▶ **SUPPLIED TEXT**:

So, the first question on the representative path is indeed about $\hat{X}_{1t}^{(N)}$ in $\Omega^{(N)}$ and we are interested in how fast it converges to $\hat{X}_{t}$ in $\Omega$ in distribution:

(Q1)

The $\mathbb{W}_{p}$ -convergence rate of the representative equilibrium path,

$\mathbb{W}_{p}\left(\mathcal{L}\left(\hat{X}_{1t}^{(N)}\right),\mathcal{L}\left(\hat{X}_{t}\right)\right)=O\left(N^{-?}\right).$

The second question is about the convergence of the empirical measure $\rho(\hat{X}_{t}^{(N)})$ of the $N$ -player game defined by

\rho\left(\hat{X}_{t}^{(N)}\right)=\frac{1}{N}\sum_{i=1}^{N}\delta_{\hat{X}_{it}^{(N)}}.

We are interested in how fast this converges to the MFG equilibrium measure given by

\hat{m}_{t}=\mathcal{L}\left(\left.\hat{X}_{t}\right|\tilde{\mathcal{F}}_{t}\right),\quad\forall t\in(0,T].

(Q2’)

The $\mathbb{W}_{p}$ -convergence rate of empirical measures,

\mathbb{W}_{p}\left(\rho\left(\hat{X}_{t}^{(N)}\right),\mathcal{L}\left(\left.\hat{X}_{t}\right|\tilde{\mathcal{F}}_{t}\right)\right)=O\left(N^{-?}\right).

[Portion of a data file]
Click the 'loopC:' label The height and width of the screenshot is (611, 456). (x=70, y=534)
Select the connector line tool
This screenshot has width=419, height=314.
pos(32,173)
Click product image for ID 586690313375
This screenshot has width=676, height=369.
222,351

▶ **PROBLEM TO WORK ON**: Reproduce the passage on convergence rates shown above in full, word for word.

▶ **SOLUTION FOR THIS PROBLEM**:
So, the first question on the representative path is indeed about $\hat{X}_{1t}^{(N)}$ in $\Omega^{(N)}$ and we are interested in how fast it converges to $\hat{X}_{t}$ in $\Omega$ in distribution:

(Q1)

The $\mathbb{W}_{p}$ -convergence rate of the representative equilibrium path,

$\mathbb{W}_{p}\left(\mathcal{L}\left(\hat{X}_{1t}^{(N)}\right),\mathcal{L}\left(\hat{X}_{t}\right)\right)=O\left(N^{-?}\right).$

The second question is about the convergence of the empirical measure $\rho(\hat{X}_{t}^{(N)})$ of the $N$ -player game defined by

\rho\left(\hat{X}_{t}^{(N)}\right)=\frac{1}{N}\sum_{i=1}^{N}\delta_{\hat{X}_{it}^{(N)}}.

We are interested in how fast this converges to the MFG equilibrium measure given by

\hat{m}_{t}=\mathcal{L}\left(\left.\hat{X}_{t}\right|\tilde{\mathcal{F}}_{t}\right),\quad\forall t\in(0,T].

(Q2’)

The $\mathbb{W}_{p}$ -convergence rate of empirical measures,

\mathbb{W}_{p}\left(\rho\left(\hat{X}_{t}^{(N)}\right),\mathcal{L}\left(\left.\hat{X}_{t}\right|\tilde{\mathcal{F}}_{t}\right)\right)=O\left(N^{-?}\right).